Who is the EEB Department?
Professor Pamela Diggle, Department Head
The Department of Ecology and Evolutionary Biology is one of three departments in the Biological Sciences at the University of Connecticut . We currently have 35 faculty members, plus 7 emeritus faculty members. About 56 graduate students are currently studying for M.S. or Ph.D. degrees. Research in the department covers a wide range of fields, including behavioral ecology of vertebrates and invertebrates, systematics and evolution of plants and animals, population and community ecology, functional morphology and development, and conservation biology. Faculty members and graduate students work on nearly all of the major groups of organisms, including algae, mosses and lichens, aquatic plants, desert plants, tropical and temperate forest trees, the parasites of sharks and rays, insects, spiders, fishes, amphibians, reptiles, birds, and mammals. Current research projects span the globe, with investigators working throughout North America, Costa Rica, Panama, Nicaragua, Brazil, Borneo, Madagascar, South Africa, Australia, New Zealand, Japan, and many other countries.
What does the EEB department do?
Our strong research program has given national recognition to Ecology and Evolutionary Biology at the University of Connecticut . Federal grant support for research in systematic biology over the past decade places the University of Connecticut among the top 10 in the country. Many of our faculty members serve or have served as officers of major scientific societies, including several presidents of national or international scientific societies, as National Science Foundation panel directors or members, and as editors of over two dozen science journals. Recent graduate students have won prizes for best papers at national meetings in fields such as botany, ecology, entomology, evolution, herpetology, ichthyology, marine biology, parasitology, and plant systematics.

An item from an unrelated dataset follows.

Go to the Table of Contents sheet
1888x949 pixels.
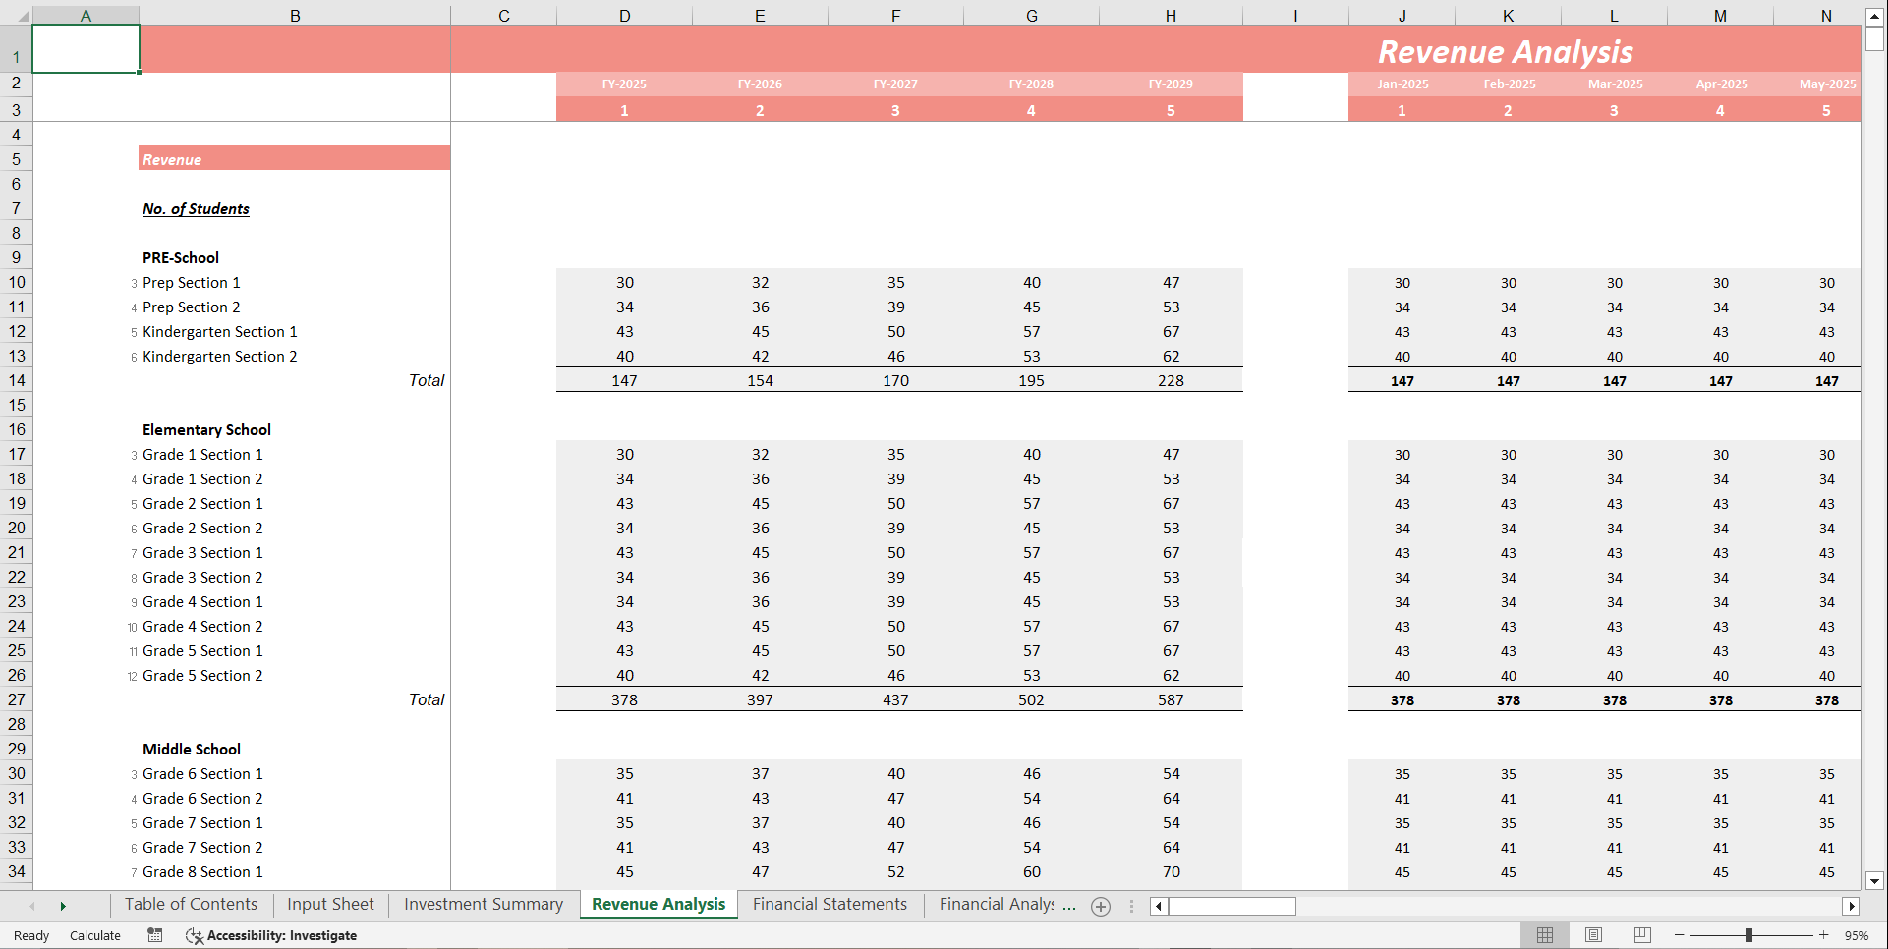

The Department of Ecology and Evolutionary Biology is currently housed in several buildings on the Storrs campus. About half of the department has laboratory facilities in the
Pharmacy/Biology Building. This building includes a departmental DNA sequencing facility used by many of our systematic biologists. The other half of the department is housed in the Torrey Life Sciences Building. Internationally important systematic reference collections with over 2,000,000 specimens of plants, invertebrates, and vertebrates, are maintained by the department in a new Collections Facility in the adjacent Biology/Physics Building, which provides both storage areas and space and computer facilities to facilitate work with the collections. This facility also includes an extensive library of reference works on plants, invertebrates, and vertebrates, including the Storrs Olson Library of Bryology, one of the largest collections of books on mosses and lichens in the country. In addition, the EEB Greenhouses contains one of the largest and most diverse collections of living plants in the Northeast. New research greenhouses are located on the roof of the Biology/Physics Building and provide space for controlled experiments with plants. The EEB Department maintains close ties with the Departments of Physiology and Neurobiology, Molecular and Cell Biology, Marine Sciences, and Natural Resources and the Environment, as well as the Center for Environmental Sciences and Engineering, which together comprise one of the largest groups of biologists in the Northeast. The University is a permanent member of the Organization for Tropical Studies , which provides graduate students with training and research experience in tropical biology.
The University is located in rural northeastern Connecticut , a half-hour drive from Hartford , one and a half hours from Boston and two and a half hours from New York City . The campus is situated in an attractive landscape of forested hills interspersed with pastoral farms and small colonial New England villages. The University lands encompass some 3,000 acres offering ready access to a diversity of habitats well-suited for field studies.